It took us close to nine months to translate our idea into reality. We had debated the idea (for ANCOR, Saner and other products we plan to build) for over three months.
Dropping some features, adding something in the last minute, debates, disagreement, agreement, sleepless nights, real-deep technology discussion, theoretical Computer Science discussion, this make sense, that doesn’t make sense, support of the family members, tension, humor, silence, over engineering, fun, passion, satisfaction, I am sure I have missed out to mention many more emotions here but that was, in general, the journey.
The first step was to prepare an architecture diagram. We put it up in the Centre of our office, where we keep seeing it each day and say, ‘it is just about making this work’. Just seeing that printed poster of the architecture has given us joy. It was put up on the outside of the glass pane of my cabin, so I always saw the other side. Was it intentional?
I thoroughly enjoyed the breakfast meetings where each one had to present ideas, debate on those ideas. One, it is fun to eat and discuss and second, things really get done in the morning hours.
In the first session when I was presenting the idea to the team, we set a goal to finish the scan in just one minute. On an average, security scanners take about 10-15 mins to do anything meaningful. We knew it was an over optimistic goal. When we did the prototype it took about 5 mins and after tweaking it more, it came down to sub 4 minutes. Was one minute some kind of reality distortion? Maybe not… We have not given up on that!
During the initial days, we thought of a feature which we all agreed was really cool to build. It was about making use of the system resources when the system is idle or when the system is underutilized to scan, so that users don’t feel that the scan is taking away productive time. We discussed this passionately and came out with multiple approaches to find out the usage pattern of the system and arrive at a decision point to perform the scan. We spent a good amount of time prototyping it. But, it was really funny when we found out that Windows already had an API to do just that. Our admiration for the Windows operating system grew, but, we had already spent enough time on it. In the end, we called off the feature because the scan speed was very good and there was no need to find out the optimal time to scan. The user can now scan whenever s/he wants to.
It is August 14th, there is a bug, UI is crashing for no reason, working late evening with the Developer to get that fixed. Tomorrow we have to make a build for the QA. Of course we have tried all possible ways to understand what is going wrong, the backend the front end etc. Frustration is when you do not know what the problem is, solving is the easiest part. We found one function call which was responsible and commented that out which was not needed. It was 12 AM then and I say, “Happy Independence Day!” Tracing back the problem, connecting the dots is fun and it is intellectual high!
There are a few occasions when I have given up on something and I would say, ‘I am ok with it’. But real satisfaction is when the developer is not satisfied with that statement and they go all out and ensure things are built to perfection. Nothing is more satisfying than the whole company working with a single purpose in mind and when everyone takes the role of perfectionist.

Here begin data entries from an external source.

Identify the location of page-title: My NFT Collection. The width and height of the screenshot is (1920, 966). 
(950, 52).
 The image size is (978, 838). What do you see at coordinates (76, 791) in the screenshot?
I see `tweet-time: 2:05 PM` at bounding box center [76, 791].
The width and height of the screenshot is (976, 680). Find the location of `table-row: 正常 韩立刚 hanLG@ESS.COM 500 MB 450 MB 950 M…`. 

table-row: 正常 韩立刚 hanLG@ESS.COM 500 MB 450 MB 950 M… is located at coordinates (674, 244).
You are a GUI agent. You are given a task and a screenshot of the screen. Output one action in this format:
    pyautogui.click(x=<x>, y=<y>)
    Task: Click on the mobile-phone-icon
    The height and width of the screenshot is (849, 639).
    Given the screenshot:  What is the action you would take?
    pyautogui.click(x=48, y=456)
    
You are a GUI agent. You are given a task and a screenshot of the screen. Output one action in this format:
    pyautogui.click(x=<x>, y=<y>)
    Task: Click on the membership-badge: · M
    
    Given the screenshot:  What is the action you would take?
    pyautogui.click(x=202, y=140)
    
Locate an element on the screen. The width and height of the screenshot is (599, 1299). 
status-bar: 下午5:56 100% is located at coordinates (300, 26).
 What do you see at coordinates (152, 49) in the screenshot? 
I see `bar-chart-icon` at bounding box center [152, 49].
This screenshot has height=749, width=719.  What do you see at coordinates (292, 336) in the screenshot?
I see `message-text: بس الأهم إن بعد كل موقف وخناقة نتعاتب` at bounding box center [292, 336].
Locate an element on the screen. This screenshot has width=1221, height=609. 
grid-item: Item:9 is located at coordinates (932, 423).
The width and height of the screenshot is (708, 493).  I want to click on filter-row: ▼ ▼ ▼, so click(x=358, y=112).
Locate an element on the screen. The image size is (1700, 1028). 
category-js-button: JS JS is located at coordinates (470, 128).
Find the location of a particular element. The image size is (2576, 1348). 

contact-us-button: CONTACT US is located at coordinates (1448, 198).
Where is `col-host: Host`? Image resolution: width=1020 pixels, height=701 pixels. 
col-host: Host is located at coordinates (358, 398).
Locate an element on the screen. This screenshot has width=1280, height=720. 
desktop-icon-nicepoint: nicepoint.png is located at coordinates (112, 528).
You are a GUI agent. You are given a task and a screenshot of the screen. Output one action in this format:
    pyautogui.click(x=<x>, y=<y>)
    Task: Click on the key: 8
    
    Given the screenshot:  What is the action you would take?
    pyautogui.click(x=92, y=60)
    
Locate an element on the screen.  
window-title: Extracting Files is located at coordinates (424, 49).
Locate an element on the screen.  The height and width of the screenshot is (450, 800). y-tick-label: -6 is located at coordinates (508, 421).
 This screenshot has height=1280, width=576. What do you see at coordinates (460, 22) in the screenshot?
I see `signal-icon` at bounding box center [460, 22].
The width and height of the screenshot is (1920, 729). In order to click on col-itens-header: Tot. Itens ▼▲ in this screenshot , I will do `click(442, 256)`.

I have heard some seemingly strange discussions too, ‘if I put a bracket this side, CPU utilization will be more’, ‘we need to reduce the number of steps in this algorithm’, ‘while() loop, why not an event based listener?’, and many more that brightened up my knowledge on theoretical computer science.
Ideas kept coming till the last days when we had made up our mind for the release. And I have said ‘I don’t want any revolutionary idea now’ to stop them creeping in at the end moment.
We were sitting on a huge pile of vulnerability research content created for over 5 years, the team that relentlessly do the research, create content or signatures and provide solution to those on a daily basis. That made the job easy for us.
The videos, website, user guide, FAQ was all done by Developers. That is certainly not a norm in the industry. I was coming up with strange ideas for the video, when one of the Developers realized that it was going to be a disaster and took up the job of creating an awesome video for the product.
Setting goals is easy; translating those into reality is not. Without the effort of the immensely talented, passionate young Engineers, this would have remained a dream. There has been sincere engineering effort, personal sacrifices, late nights, fun, humor and satisfying moments. Hope people who use it find it beneficial.